What else can be hidden in echo or rumor, the treble goddess perhaps: maiden, matron, crone, the low note raising in consecutive intervals of a third, known as a gymel, which despite what might seem its familial resemblance is a false twin to gyno and its derivatives, gynophore for instance, the stalk of a pistil, ladyflower’s phallus.

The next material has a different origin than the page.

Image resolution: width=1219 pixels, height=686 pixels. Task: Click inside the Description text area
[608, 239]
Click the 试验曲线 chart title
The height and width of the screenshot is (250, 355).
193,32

A word of such substance could easily, one supposes, hold itself erect, susurration lifting from a tidal cave so loudly that the wayward sailor finds himself drowning ere he comes to know the sound he finds himself involved in as the lorelei’s faux music. Still they say she shows herself to him in the moment he takes the last draught in into his lungs, the whole sea become a blue breath, chalcedony light upon the surface before it forever dims.
moon [body 17]
twin pearls between moans
of successive consonants
moon’s seasons her own
It is impossible to be alone here no matter what you think, the sea pressing against the shore, the shore pushing back again, dark upon the hills, their lavender shadows rising skyward where a drift of sweet pinyon smoke outlines the vagrant breeze, and you a beam of light within this constant traffic, shore to mountain, home again.